WORK INSTRUCTION 1: In the notebook extract, what file path does the output_samples function open for writing?
WORK INSTRUCTION 2:
Say whether each statement agrees with the notebook extract. Give yes or no for each, and quote the words from the extract that decide it.
(a) The sample_results function chooses its correct and incorrect predictions at random.
(b) A prediction is counted as correct when row[2] equals row[1].
(c) A review whose value at review[2] is 1 is labeled Positive.

EXTRACT:
▼▼▼

To review the performance of the classifer, we want to be able to sample the positive and negative results. The function below allows us to select 5 correct predictions and 5 incorrect predictions at random

In [6]:
def sample_results(predictions):
    correct = []
    incorrect = []
    for row in predictions:
        if row[2]==row[3]:
            correct.append(row)
        else:
            incorrect.append(row)

    correct_5 = random.sample(correct, 5)
    incorrect_5 = random.sample(incorrect, 5)

    return correct_5, incorrect_5


## Output of reviews and predictions for investigation

This function below allows us to output the selected correctly and incorrectly classified reviews and formats them into the `ANALYSIS.md` file for investigation and to add further comments on why the prediction was correct/incorrect

In [7]:
def output_samples(good, bad):
        with open('../../../ANALYSIS.md', 'w') as f:
            f.write('# Analysis of Sentiment Classifier \n \n')

            f.write('## Correct Predictions: \n \n')
            for review in good:
                sentiment = 'Positive' if review[2] == 1 else 'Negative'
                predicted = 'Positive' if review[3] == 1 else 'Negative'
                f.write('### Filename: '+ review[0] + '\n### Sentiment: '+ sentiment + '\n### Predicted: '+predicted +' \n \n### Review: \n')
                f.write(review[1] + '\n \n')

            f.write('\n \n \n \n \n ## Incorrect Predictions: \n \n')

▲▲▲

SOURCE DATA:

▼▼▼

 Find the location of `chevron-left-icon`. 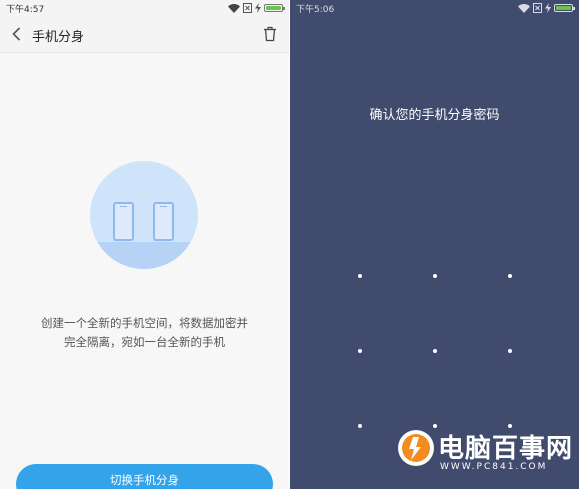

chevron-left-icon is located at coordinates (16, 34).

▲▲▲

ANSWER SECTION 1: It opens '../../../ANALYSIS.md'.

ANSWER SECTION 2:
(a) Yes: "select 5 correct predictions and 5 incorrect predictions at random"
(b) No: "if row[2]==row[3]:"
(c) Yes: "sentiment = 'Positive' if review[2] == 1 else 'Negative'"